Directions: Return only that part of the material below which starts with the line containing "CPD Bailén (52, 817)" and goes on through the line containing "Nombre (12, 1341)", restated exactly.

Available records:
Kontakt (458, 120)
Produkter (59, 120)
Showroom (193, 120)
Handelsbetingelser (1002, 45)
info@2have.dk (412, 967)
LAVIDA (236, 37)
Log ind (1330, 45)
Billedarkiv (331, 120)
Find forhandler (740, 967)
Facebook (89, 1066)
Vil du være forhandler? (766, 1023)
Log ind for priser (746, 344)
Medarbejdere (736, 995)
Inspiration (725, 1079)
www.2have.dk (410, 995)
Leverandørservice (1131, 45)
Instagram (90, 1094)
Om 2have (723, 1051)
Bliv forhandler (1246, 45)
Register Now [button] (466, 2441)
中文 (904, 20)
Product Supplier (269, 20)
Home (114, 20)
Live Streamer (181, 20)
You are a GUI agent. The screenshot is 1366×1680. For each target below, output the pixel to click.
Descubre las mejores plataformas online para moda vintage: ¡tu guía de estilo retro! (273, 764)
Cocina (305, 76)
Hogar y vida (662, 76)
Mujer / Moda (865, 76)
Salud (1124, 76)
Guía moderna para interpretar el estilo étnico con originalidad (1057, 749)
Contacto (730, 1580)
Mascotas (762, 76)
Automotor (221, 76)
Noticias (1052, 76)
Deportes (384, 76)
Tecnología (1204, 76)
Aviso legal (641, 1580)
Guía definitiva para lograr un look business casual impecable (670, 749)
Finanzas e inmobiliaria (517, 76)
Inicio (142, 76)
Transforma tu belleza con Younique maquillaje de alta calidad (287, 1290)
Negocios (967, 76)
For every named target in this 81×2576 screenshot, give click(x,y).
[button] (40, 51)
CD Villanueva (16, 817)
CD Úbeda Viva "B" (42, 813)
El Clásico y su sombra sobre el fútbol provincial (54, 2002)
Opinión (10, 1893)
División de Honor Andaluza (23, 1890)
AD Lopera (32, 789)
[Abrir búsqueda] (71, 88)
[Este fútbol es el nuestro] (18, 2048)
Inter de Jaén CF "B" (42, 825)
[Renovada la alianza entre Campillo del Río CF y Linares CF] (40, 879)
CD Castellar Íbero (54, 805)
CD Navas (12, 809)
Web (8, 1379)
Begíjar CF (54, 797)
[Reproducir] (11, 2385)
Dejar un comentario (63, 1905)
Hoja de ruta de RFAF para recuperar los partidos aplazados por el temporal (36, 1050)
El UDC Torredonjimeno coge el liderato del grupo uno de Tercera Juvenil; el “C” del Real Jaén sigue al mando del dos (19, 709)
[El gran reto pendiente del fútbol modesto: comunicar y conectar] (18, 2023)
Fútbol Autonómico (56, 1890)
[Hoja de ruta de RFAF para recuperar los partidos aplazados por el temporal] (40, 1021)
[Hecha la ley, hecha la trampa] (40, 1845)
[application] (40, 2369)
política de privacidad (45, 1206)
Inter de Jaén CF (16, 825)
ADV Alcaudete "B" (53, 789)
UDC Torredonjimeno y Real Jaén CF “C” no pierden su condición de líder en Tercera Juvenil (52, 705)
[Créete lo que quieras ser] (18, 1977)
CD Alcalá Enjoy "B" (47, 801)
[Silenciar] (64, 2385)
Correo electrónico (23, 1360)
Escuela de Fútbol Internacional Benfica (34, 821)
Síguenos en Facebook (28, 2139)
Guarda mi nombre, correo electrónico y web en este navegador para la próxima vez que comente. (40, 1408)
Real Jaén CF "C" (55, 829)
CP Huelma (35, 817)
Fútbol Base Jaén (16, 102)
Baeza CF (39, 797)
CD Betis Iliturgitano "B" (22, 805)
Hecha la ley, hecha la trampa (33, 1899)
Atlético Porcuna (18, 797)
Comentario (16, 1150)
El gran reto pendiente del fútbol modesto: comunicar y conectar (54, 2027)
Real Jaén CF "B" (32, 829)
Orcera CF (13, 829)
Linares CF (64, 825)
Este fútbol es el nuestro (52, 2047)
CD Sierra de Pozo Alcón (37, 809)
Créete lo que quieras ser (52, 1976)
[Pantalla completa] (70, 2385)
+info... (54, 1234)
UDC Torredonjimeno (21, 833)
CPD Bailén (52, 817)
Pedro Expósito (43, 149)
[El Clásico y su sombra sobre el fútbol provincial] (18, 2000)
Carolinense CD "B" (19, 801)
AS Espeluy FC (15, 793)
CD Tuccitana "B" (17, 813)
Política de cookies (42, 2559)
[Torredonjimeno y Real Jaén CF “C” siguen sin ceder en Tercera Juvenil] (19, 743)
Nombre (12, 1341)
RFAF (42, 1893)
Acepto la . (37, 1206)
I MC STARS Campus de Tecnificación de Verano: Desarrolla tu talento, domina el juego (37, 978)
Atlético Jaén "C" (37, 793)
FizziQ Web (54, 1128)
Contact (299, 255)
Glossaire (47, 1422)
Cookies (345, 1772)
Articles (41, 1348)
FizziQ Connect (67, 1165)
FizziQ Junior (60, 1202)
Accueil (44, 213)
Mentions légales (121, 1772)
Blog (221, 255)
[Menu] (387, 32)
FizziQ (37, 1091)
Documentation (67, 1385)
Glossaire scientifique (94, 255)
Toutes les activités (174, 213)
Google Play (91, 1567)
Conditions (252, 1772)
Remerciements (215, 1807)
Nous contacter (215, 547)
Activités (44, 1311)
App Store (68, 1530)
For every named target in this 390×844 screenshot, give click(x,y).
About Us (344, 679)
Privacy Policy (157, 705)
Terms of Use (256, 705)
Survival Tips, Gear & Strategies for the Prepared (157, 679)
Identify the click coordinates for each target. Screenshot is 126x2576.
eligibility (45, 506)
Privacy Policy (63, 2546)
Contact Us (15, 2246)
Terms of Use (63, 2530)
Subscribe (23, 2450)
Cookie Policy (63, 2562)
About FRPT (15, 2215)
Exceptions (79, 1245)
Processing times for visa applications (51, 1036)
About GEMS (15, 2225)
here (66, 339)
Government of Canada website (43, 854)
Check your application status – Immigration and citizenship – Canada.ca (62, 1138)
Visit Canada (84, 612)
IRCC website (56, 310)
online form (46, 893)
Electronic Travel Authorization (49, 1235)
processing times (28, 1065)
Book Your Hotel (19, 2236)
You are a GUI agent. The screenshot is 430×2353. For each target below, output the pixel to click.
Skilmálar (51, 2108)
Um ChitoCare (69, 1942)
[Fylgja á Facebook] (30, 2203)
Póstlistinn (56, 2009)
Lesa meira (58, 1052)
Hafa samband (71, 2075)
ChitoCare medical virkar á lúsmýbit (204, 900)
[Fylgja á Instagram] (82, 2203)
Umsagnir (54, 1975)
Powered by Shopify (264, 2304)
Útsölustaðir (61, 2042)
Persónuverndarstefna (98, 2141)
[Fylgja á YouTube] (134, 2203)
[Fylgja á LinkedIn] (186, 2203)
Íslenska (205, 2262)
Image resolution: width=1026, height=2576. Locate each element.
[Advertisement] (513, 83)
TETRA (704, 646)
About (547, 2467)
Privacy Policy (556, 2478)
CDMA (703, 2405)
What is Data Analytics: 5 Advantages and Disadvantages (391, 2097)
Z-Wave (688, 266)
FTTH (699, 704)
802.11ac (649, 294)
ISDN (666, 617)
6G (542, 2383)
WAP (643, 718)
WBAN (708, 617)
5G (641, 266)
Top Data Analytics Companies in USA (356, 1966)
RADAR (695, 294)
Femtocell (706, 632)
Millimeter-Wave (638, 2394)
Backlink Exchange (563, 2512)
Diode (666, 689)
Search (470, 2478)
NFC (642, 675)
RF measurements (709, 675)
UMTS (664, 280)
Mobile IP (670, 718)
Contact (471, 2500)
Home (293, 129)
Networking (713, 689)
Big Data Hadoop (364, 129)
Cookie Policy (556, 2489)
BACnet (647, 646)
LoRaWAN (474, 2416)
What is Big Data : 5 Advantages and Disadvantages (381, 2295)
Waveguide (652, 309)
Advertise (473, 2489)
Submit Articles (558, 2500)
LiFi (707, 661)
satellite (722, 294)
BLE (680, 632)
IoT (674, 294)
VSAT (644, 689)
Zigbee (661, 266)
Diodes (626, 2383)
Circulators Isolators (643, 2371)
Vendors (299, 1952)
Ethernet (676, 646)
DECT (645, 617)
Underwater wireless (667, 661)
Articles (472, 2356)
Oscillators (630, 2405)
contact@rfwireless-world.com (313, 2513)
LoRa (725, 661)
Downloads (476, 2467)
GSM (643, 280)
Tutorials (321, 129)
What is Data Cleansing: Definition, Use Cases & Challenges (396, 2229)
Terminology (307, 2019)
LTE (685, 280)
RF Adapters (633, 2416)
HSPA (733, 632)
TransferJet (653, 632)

Expected answer:
CPD Bailén (52, 817)
Pedro Expósito (43, 149)
[El Clásico y su sombra sobre el fútbol provincial] (18, 2000)
Carolinense CD "B" (19, 801)
AS Espeluy FC (15, 793)
CD Tuccitana "B" (17, 813)
Política de cookies (42, 2559)
[Torredonjimeno y Real Jaén CF “C” siguen sin ceder en Tercera Juvenil] (19, 743)
Nombre (12, 1341)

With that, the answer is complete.